The river was cresting 16.2 feet as of 5 a.m. Wednesday, with flood stage for the Billings area measured at 13.5 feet. The previous high crest for the area was 15 feet on June 12, 1997, according to the National Weather Service in Billings.
The flood wave on the Yellowstone River around Billings is expected to continue downstream, impacting Rosebud and Treasure County in Montana over the next 24–36 hours.
“Areas that have protective structures along this stretch such as the town of Forsyth may not flood, but many other areas will,” the NWS in Billings said. “If you live on or near the river, be prepared for flooding that has not been seen in your lifetime as the river exceeds 1997 and 2011 levels.”
In Billings, the river is expected to fall below flood stage on Wednesday evening. The Clarks Fork of the Yellowstone River near Edgar, Montana, is expected to fall below flood stage on Wednesday afternoon, according to the NWS in Billings.

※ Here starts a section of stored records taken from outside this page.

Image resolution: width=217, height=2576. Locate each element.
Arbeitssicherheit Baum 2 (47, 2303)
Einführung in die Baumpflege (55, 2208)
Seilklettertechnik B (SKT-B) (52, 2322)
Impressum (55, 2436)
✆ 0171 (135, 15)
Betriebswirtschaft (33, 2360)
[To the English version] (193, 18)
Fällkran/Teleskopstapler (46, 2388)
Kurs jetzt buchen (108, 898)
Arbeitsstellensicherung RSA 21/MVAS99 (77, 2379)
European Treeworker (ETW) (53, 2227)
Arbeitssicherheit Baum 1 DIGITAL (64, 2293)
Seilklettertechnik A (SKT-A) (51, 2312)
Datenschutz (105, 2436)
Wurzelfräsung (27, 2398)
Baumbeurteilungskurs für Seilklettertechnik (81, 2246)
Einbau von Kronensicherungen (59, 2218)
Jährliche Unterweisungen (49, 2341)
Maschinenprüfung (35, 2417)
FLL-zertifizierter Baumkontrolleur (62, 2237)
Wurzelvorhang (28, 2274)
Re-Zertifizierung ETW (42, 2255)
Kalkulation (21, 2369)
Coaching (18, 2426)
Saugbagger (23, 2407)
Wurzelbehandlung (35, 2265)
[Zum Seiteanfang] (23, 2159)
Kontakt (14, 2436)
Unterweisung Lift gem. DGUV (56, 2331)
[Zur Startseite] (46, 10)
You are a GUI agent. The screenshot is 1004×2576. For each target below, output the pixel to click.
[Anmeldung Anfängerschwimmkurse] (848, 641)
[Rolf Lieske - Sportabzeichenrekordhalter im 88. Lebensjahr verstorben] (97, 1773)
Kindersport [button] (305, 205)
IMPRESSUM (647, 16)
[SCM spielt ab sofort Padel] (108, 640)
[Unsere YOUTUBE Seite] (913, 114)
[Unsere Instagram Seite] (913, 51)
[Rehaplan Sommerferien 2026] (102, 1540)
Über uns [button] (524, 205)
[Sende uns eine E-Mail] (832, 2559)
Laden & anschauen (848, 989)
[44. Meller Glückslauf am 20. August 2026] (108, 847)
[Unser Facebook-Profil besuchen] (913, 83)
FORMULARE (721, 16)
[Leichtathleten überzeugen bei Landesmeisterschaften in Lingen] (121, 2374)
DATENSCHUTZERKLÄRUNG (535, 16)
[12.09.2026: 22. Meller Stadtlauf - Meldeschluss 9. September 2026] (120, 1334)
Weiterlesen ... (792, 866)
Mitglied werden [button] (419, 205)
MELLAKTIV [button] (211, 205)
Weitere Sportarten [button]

Fremont County, Idaho, could continue to see some flooding until around 2 p.m. Wednesday, according to the NWS in Pocatello.
In Wyoming, some highways continue to face closures due to flooding in Park County and around Yellowstone National Park, according to the Wyoming Department of Transportation. Some sections of roads in the northern part of Yellowstone are likely to remain closed for the season due to damage from flooding, the National Park Service said Tuesday. All Yellowstone entrances remain closed as of Wednesday morning.